Kutipan Sumber –
■ ■ ■ ■ ■ ■ ■
Ya, ya…ada masa-masa itu. Masa dimana saya gak mau diajak si abah silaturahim ke sosok-sosok yang kami hormati. Kenapa? dengan 4 anak yang lagi loncat sana-loncat sini, ngomong rebutan…saya engga nyaman bertamu. Kalau kondangan, kami gak pernah makan dulu. Datang, salaman, lalu pulang. Karena anak-anak gak nyaman di kondangan yang biasanya penuh sesak orang yang tak ia kenal.

Tapi sekarang, masa-masa itu sebagian sudah terlewati.

Maka, kalau ada adik-adikku yang nangis-nangis; merasa “lelah”, craving for me time; sini saya peluk. I feel it. I’ve been there. Saya ingat banget di rumah kontrakan saya di Tubagus Ismail 13 tahun lalu, saat si sulung masih berusia 2 tahun-an, waktu itu saya udah lama gak bisa sholat dan doa khusyuk. Waktu saya abis sholat lalu mau mulai menengadahkan tangan, eeeh…si sulung pipis. Di sajadah. Waktu itu saya nangis tersedu-sedu. Saya inget banget kata-kata saya “Ya Allah, plissss. Aku teh bukan pengen apa-apa. Bukan pengen main, bukan pengen tidur nyenyak… Aku cuman pengen berdoa khusyuk…masa gak bisa” ….
■ ■ ■ ■ ■ ■ ■
Butir tersimpan:
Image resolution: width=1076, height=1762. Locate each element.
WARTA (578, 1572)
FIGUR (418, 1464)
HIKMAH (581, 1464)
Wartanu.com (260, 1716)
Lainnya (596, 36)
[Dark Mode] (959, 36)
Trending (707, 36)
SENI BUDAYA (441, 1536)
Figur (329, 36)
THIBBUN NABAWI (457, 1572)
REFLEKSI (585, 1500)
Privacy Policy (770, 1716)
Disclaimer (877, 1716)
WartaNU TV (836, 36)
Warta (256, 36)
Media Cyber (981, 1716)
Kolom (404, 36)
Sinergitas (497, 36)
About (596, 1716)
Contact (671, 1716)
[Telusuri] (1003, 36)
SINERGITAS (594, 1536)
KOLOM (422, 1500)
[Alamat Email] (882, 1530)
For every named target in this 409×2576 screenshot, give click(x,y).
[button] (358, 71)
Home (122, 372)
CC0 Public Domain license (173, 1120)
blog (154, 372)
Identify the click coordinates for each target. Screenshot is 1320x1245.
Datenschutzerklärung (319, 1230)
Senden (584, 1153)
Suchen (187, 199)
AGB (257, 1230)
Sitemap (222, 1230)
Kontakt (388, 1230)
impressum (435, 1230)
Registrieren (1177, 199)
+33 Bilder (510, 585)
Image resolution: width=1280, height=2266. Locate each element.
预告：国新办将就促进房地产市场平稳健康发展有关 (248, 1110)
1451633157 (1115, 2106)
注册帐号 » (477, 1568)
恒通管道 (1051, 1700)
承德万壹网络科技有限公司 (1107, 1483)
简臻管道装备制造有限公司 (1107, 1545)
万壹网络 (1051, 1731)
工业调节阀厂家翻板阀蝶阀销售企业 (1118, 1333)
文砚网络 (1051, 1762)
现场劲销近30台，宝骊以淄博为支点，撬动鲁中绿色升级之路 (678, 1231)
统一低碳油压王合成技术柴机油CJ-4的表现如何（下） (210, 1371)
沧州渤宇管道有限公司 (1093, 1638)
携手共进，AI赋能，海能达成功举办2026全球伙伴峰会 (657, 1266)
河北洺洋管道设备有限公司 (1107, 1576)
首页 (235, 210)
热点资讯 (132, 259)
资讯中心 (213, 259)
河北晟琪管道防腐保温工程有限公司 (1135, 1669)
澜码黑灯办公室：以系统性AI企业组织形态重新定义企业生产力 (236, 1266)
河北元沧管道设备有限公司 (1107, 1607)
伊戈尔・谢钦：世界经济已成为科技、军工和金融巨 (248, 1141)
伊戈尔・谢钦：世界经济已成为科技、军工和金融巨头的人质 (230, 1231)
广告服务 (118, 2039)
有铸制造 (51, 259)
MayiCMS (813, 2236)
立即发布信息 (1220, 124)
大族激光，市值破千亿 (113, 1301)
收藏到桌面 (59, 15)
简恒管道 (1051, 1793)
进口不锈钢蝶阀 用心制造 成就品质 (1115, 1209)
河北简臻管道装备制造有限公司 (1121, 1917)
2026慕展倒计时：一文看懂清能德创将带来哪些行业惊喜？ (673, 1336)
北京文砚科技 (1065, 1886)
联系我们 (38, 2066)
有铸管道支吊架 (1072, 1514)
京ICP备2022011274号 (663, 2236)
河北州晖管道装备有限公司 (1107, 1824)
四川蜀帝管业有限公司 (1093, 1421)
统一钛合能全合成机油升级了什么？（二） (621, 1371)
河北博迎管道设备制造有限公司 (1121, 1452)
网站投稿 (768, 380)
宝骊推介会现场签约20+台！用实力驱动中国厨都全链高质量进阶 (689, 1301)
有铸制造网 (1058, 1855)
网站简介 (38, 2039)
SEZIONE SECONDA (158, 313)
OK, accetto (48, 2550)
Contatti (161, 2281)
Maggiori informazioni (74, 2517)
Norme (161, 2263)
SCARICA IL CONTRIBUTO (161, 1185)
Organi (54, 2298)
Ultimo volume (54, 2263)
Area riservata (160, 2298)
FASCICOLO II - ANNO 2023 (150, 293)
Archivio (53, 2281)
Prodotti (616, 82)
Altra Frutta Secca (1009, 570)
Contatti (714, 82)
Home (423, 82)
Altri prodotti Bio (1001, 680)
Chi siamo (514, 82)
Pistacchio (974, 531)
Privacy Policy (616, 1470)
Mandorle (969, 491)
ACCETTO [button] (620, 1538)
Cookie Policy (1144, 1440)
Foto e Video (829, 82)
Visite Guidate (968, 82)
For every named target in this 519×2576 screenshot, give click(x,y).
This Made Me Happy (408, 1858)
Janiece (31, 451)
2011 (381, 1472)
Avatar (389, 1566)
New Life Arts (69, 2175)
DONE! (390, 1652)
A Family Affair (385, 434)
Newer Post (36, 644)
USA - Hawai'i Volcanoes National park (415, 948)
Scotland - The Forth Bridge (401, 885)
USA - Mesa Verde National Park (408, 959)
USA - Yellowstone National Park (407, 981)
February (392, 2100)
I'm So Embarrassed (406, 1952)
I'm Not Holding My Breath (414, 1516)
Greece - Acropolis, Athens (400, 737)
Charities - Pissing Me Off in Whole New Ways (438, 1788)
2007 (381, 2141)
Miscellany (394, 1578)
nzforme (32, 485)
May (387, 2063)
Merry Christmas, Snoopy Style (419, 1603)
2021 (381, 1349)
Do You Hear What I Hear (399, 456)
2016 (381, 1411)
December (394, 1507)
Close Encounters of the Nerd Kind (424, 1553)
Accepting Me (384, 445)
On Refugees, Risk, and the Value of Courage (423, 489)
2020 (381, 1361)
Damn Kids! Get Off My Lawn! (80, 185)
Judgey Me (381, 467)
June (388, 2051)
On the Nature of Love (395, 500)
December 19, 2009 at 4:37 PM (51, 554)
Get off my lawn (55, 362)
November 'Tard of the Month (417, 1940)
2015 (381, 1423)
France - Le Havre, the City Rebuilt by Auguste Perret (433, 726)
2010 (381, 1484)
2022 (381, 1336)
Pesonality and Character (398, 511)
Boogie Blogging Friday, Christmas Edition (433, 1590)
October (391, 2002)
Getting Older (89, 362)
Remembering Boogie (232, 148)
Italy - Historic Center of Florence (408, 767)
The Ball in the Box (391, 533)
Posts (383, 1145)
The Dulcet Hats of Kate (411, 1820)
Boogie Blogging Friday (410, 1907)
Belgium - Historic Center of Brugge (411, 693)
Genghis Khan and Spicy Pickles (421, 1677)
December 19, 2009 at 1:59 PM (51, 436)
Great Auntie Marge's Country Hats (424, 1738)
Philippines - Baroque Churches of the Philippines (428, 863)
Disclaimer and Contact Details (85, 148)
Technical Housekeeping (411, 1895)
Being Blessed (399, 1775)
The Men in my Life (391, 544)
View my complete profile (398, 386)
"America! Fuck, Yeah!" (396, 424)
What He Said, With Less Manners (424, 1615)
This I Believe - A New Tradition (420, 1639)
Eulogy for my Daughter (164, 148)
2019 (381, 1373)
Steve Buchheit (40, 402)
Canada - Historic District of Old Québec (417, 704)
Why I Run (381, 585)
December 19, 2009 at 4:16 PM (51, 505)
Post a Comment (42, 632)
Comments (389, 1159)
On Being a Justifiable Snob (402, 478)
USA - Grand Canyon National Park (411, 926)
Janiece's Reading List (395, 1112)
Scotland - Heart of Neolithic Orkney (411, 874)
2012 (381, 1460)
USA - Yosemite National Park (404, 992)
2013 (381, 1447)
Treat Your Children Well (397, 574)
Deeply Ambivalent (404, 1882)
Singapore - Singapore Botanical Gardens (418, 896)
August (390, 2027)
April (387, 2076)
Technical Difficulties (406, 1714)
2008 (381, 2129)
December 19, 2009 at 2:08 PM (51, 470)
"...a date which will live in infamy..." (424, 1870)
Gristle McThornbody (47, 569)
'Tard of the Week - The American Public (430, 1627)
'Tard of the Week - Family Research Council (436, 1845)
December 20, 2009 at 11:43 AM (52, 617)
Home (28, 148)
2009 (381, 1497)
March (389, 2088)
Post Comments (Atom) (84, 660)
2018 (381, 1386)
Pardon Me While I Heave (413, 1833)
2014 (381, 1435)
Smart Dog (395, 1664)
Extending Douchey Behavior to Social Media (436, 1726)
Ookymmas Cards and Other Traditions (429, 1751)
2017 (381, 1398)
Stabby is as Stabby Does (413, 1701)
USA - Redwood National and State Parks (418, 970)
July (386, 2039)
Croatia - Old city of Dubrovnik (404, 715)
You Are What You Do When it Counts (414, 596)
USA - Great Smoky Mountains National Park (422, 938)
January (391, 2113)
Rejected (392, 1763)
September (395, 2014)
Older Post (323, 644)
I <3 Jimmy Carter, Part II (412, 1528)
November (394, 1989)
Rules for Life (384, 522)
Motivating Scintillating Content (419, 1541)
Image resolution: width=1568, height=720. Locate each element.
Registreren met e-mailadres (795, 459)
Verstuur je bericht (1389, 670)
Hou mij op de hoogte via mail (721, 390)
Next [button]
■ ■ ■ ■ ■ ■ ■
Soal Latihan –
(a) Terjemahkan ke dalam bahasa Inggris kalimat "Tapi sekarang, masa-masa itu sebagian sudah terlewati." dari teks tentang pengalaman mengasuh anak.
(b) Kutip dari teks tentang pengalaman mengasuh anak bagian mulai dari "Ya, ya…ada masa-masa" sampai dengan "sebagian sudah terlewati.".

Jawaban Tertulis –
(a) But now, some of those times have already passed.

(b)
Ya, ya…ada masa-masa itu. Masa dimana saya gak mau diajak si abah silaturahim ke sosok-sosok yang kami hormati. Kenapa? dengan 4 anak yang lagi loncat sana-loncat sini, ngomong rebutan…saya engga nyaman bertamu. Kalau kondangan, kami gak pernah makan dulu. Datang, salaman, lalu pulang. Karena anak-anak gak nyaman di kondangan yang biasanya penuh sesak orang yang tak ia kenal.

Tapi sekarang, masa-masa itu sebagian sudah terlewati.